Kami lalu pergi ke Bantan, khususnya ke Pantai Selat Baru dan Pelabuhan Bandar Seri Setia Raja, sebuah pelabuhan internasional di muara Sungai Liong. Pertama-tama, kami main-main dulu di Pantai Selat Baru. Pantai ini, mengalami abrasi yang cukup hebat dan dari tahun ke tahun, makin jauh ombak menggerus pantai ini. Adi menunjuk beberapa tonjolan batu di tengah laut yang kebetulan sedang pasang surut itu. "Itu dulu daratan, bekas rumah orang. Sekarang sudah hilang ditelan ombak," katanya.
Untunglah, Pemerintah Kabupaten Bengkalis mengambil tindakan cepat. Pantai itu ditutupi dengan sejenis matras yang cukup kuat, sehingga pasir-pasir halus tidak terseret ke dalam laut bila pasang naik dan ombak kuat menerjang. Matras biru itu konon didatangkan dari Australia.
Si Dona mengamati umang-umang yang ditemuinya di sela-sela batu karang. "Umang-umang ini, akan keluar dari sarangnya kalau ditiup," katanya. Beberapa kali ia berusaha membuktikan teorinya, sayang, gagal semua. Umang-umang Bengkalis jaga gengsi pulak rupanya di depan orang Pekanbaru, hahaha...

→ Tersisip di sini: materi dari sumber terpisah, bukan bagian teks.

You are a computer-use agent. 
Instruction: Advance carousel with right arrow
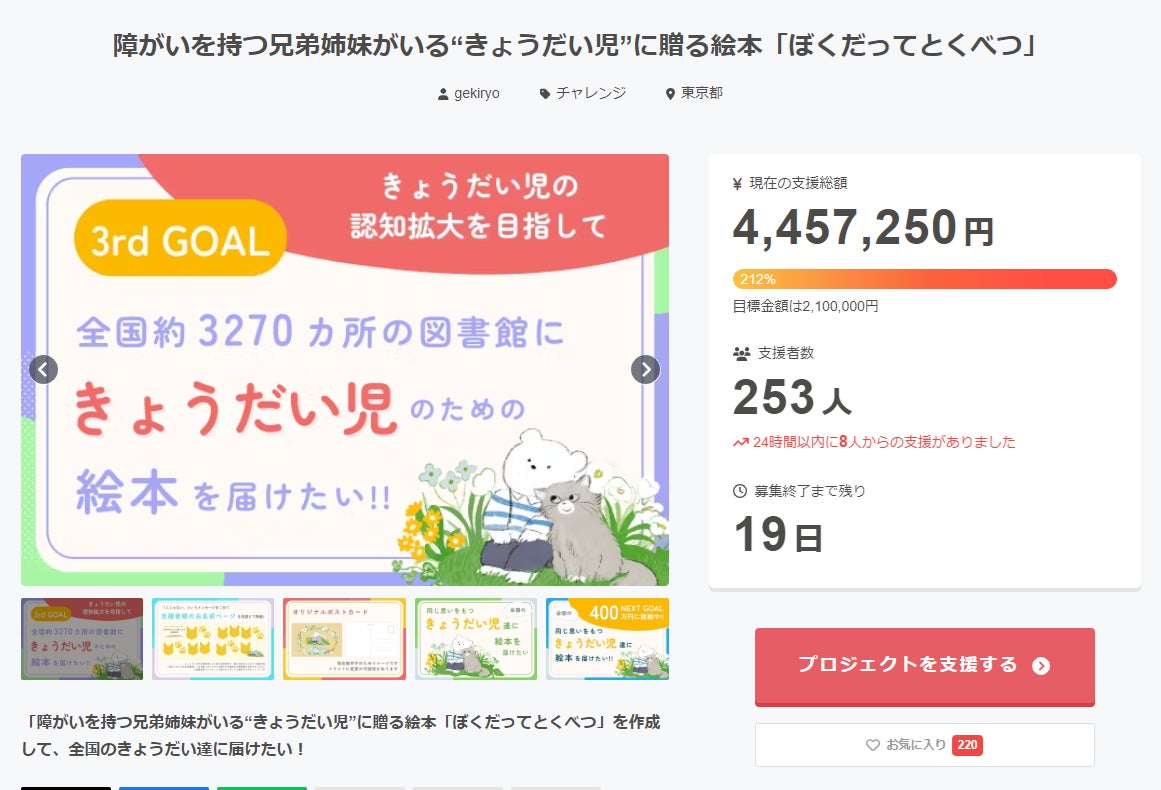coord(646,370)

Di pinggir pantai, deretan pondok-pondok para pedagang, berjejer dengan rapi. Umumnya mereka menjual seafood, kelapa muda dan mie instant. Pak Gatot memesan lokan segede mouse komputer yang diolah dengan cara ditumis, lalu dimakan dengan mencelupkannya ke dalam kecap. Wih, sedaap...

Berbondong-bondongnya pasukan kami menghabiskan tiga porsi lokan itu. Bang Hasan bilang, dari semua jenis seafood, lokan itulah yang paling cepat meningkatkan kolesterol dan juga libido. "Wah, kalau gitu kita harus cepat-cepat pulang setelah ini," kata yang lain. Tapi tetap aja itu lokan gurih terus dimasukkan ke mulut.
Saking cepatnya reaksi lokan ini, Bang Hasan sampai keseleo menyebutnya 'lakon'. Kami semua dapat memakluminya. Habislah Beliau kena ledek sampai balik ke Pekanbaru.
Pak Gatot, menambah menu sarapan paginya dengan jatah makan siang si ibu yang punya warung. Ikan laut yang digoreng si ibu, tiga potong habis diembat si Bos. Ya udah, itung aja Bu. Jangan lupa, ingat wajah pelakunya ya, hahaha...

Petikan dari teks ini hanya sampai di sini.